According to the company in March 2024, the V2000CG CarryAll became the first eVTOL above one ton to receive a Type Certificate (TC) from CAAC, confirming its design meets airworthiness standards. In December 2024, AutoFlight obtained a Production Certificate (PC) for the V2000CG from CAAC’s East China regional office – reportedly the world’s first PC for a 2‑ton‑class eVTOL, authorising serial production under an approved quality system.

On 21 July 2025, CAAC issued an Airworthiness Certificate (AC) for individual CarryAll aircraft, completing the triad; AutoFlight says the V2000CG now holds all “three essential airworthiness certifications: TC, PC and AC.”

In AutoFlight’s words, that makes CarryAll “the world’s first eVTOL aircraft exceeding one‑ton max take‑off weight to achieve complete airworthiness certification with all three required approvals from civil aviation authorities,” and the first ton‑plus eVTOL designed, manufactured, and delivered under full civil airworthiness procedures for commercial operations.

Why it matters beyond China. Two things make this more than a domestic Chinese story. International validation has started. In June 2026, Indonesia’s Directorate General of Civil Aviation granted a validated type certificate to the V2000CG, recognising CAAC’s type certification and clearing the aircraft for commercial operations in Indonesian airspace.
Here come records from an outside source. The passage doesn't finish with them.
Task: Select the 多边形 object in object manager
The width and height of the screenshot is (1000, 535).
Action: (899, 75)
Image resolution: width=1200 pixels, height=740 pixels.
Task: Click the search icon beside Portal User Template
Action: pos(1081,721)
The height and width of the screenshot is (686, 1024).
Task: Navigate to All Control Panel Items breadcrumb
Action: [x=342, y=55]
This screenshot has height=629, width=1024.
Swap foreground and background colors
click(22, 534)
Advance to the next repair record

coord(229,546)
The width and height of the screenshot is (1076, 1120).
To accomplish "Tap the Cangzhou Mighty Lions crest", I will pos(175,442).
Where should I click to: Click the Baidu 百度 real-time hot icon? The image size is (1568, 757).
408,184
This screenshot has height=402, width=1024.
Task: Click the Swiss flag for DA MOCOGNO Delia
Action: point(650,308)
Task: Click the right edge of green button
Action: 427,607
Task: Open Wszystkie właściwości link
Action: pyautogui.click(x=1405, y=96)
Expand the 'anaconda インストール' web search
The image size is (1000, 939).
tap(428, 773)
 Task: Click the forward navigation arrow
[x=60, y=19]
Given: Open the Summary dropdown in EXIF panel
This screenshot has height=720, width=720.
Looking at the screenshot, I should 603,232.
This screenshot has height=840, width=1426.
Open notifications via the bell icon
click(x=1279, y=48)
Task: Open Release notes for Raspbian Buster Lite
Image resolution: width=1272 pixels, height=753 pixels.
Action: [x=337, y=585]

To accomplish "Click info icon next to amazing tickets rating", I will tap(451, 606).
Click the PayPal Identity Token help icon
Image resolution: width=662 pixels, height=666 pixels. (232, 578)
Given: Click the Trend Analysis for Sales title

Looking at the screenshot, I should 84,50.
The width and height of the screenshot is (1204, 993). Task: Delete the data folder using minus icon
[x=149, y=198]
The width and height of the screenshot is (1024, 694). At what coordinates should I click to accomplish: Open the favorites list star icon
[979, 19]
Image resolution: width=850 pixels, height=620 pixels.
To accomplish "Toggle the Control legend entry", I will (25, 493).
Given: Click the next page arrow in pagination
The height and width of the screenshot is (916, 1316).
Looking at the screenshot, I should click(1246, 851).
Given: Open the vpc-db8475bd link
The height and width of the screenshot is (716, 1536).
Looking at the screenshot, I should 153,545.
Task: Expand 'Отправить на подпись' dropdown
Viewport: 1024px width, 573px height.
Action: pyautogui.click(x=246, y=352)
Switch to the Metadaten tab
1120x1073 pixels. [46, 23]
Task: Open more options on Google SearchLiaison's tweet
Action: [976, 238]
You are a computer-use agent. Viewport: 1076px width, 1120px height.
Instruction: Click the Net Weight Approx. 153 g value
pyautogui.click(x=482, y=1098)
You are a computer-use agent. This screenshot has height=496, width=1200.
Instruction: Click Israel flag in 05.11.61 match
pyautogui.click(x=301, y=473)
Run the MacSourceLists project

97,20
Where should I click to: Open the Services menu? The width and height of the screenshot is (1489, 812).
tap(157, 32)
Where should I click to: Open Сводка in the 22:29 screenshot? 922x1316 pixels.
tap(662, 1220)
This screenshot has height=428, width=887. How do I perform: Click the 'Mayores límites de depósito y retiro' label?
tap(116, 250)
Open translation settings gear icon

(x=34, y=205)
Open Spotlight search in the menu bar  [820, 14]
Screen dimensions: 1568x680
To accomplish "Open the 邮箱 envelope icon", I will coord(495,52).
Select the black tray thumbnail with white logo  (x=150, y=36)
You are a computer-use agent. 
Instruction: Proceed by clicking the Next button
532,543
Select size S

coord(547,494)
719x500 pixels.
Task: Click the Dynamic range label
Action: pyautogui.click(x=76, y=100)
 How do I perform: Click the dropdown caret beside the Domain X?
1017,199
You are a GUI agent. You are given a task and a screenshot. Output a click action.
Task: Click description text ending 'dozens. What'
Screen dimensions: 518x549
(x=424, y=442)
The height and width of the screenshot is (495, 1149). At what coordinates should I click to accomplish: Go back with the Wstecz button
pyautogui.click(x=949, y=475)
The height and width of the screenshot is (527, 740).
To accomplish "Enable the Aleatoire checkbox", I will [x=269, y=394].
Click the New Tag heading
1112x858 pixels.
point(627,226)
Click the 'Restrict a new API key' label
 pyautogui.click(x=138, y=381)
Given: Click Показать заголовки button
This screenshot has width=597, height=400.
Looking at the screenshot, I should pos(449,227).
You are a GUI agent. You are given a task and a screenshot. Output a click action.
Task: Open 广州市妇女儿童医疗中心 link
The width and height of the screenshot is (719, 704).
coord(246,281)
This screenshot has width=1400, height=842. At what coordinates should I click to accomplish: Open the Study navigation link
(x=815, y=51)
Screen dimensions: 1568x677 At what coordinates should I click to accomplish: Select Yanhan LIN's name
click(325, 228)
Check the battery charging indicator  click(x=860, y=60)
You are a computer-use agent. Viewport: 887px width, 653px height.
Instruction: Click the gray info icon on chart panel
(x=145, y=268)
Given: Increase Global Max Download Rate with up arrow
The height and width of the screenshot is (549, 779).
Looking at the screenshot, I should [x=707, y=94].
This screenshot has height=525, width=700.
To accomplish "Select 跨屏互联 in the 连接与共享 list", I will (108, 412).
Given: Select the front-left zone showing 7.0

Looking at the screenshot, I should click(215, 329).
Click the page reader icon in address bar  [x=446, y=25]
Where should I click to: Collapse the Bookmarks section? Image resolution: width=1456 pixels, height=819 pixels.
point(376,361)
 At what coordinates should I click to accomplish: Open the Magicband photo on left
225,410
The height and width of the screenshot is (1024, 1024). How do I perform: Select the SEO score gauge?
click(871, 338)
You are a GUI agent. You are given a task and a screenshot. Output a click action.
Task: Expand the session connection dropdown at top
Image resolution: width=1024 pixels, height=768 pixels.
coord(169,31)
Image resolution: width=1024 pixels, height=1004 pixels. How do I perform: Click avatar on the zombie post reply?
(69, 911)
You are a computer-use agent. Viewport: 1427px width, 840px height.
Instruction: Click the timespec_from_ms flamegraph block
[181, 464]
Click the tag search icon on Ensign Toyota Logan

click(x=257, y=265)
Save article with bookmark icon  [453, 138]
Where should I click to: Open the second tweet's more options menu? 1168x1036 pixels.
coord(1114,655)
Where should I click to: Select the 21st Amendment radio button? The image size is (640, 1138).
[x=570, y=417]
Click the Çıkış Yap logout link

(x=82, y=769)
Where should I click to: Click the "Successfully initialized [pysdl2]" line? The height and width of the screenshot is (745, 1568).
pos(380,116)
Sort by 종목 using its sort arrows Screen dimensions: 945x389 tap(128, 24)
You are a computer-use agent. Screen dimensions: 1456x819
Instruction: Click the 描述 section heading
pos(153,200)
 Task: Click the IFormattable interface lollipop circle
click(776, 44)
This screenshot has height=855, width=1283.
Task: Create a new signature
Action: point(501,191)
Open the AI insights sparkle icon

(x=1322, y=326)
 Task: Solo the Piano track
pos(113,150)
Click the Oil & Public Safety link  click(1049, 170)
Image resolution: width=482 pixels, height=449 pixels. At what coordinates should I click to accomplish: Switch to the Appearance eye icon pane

Chinese press describe it as the first time an eVTOL has obtained type certificate validation from a foreign aviation authority, a key step toward cross‑border deployment.

It sets a precedent for heavy eVTOL. Most of the early Western certification narratives (Joby, Archer, Lilium, Vertical) are tied to smaller, passenger‑focused machines under EASA/FAA Part 23‑style frameworks. AutoFlight’s CarryAll sits in a heavier, cargo‑oriented class.

Meanwhile, on the passenger side, AutoFlight is already in the certification queue. CAAC formally accepted its type‑certificate application for the Prosperity 5‑seat passenger eVTOL in April 2024, and the company is targeting a 2026 TC, according to statements to Aviation Week. That program is now in verification and compliance testing with CAAC, while the company also talks openly about working with EASA and UAE’s GCAA for future approvals.

For the advanced air mobility space, AutoFlight’s certification wins don’t mean “job done” –commercial deployment, scaling operations, and safety performance will be the real tests. But they do reset the scoreboard in an important way: A Chinese eVTOL OEM now has full airworthiness certification (TC, PC, AC) for a ton‑class cargo platform at home.